Lütt zitiert den Armutsforscher Christoph Butterwegge: »leider ist in Deutschland der Sozialneid nach unten sehr ausgeprägt. Angehörige der unteren Mittelschicht glauben oft, die Armen würden vom Staat gepampert. Dabei wäre es gerade für die Mittelschicht logischer, nach oben zu schauen«. Janina Lütt bekommt seit Jahresbeginn – jeden Monat 503 Euro Bürgergeld. Darin sind 155,82 Euro für Lebensmittel und Getränke vorgesehen. Lütt: »Gesunde und ausgewogene Ernährung ist wichtig, aber haben Sie schon einmal versucht, mit 5,73 Euro pro Tag für sich als erwachsene Frau und mit 3,43 Euro pro Tag fürs Kind gesund einzukaufen?«

Dass die Kindergrundsicherung noch in der Warteschleife hängt, ist für Ulrike Baureithel das Symbol für eine Sozialpolitik bestimmt »vom Ausspielen von Kindern und Soldaten«, die – gemäß der vielfach beschworenen Formel, »nach der es keine Freiheit ohne Sicherheit gebe« – immer stärker unter Druck geraten wird. Dazu wird auch der vom Zeitgeist »Baerbock’scher Moral« (Das Streiflicht in der Süddeutschen vom 14.3.23) getragene Kriegsfilm seinen Beitrag leisten.

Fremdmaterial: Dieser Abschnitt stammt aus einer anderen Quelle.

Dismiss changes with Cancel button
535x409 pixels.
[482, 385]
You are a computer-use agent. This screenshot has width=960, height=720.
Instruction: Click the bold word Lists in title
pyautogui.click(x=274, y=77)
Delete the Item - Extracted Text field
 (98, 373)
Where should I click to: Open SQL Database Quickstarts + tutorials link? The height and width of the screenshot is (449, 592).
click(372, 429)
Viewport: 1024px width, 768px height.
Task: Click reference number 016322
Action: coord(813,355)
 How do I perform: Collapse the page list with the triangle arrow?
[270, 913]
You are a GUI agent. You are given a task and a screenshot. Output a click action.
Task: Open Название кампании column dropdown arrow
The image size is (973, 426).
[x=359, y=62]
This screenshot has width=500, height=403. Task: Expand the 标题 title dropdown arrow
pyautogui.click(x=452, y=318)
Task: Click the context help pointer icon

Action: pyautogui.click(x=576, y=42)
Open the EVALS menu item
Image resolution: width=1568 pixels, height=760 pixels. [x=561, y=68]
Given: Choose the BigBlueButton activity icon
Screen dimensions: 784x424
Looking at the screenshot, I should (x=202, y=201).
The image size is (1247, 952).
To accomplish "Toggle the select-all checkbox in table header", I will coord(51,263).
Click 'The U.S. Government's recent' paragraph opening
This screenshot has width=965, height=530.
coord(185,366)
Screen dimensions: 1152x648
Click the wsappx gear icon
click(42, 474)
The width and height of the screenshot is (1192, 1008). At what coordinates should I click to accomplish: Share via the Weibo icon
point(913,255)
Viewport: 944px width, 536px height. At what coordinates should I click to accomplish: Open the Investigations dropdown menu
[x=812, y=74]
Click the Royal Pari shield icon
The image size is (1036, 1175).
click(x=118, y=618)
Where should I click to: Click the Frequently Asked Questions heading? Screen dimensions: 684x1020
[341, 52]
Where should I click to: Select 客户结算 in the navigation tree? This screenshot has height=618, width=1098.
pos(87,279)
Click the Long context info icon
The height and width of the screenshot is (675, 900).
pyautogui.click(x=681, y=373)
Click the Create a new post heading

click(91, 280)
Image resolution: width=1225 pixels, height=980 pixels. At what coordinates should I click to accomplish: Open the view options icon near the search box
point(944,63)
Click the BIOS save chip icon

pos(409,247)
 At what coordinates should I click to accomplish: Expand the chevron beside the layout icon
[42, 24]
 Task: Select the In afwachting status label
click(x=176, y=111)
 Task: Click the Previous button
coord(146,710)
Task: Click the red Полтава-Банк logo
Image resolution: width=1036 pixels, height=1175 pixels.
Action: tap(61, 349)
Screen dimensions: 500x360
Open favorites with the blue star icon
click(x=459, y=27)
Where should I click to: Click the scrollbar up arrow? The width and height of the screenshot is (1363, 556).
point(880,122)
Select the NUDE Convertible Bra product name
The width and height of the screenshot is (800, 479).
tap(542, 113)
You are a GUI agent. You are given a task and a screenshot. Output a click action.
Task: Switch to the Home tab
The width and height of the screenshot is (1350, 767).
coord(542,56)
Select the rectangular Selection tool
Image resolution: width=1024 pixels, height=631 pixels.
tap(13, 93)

1,81 Euro stehen Janina Lütt pro Monat für Bildung im Bürgergeldsatz zur Verfügung. Als sie sich letztlich ein Buch für 15 Euro kaufen wollte, musste sie den restlichen Betrag von ihrem Satz für Bekleidung und Schuhe nehmen, um das Buch zu bezahlen. Für diese Gegebenheiten stehen wir alle in der Verantwortung. Weil wir so wählen wie wir wählen.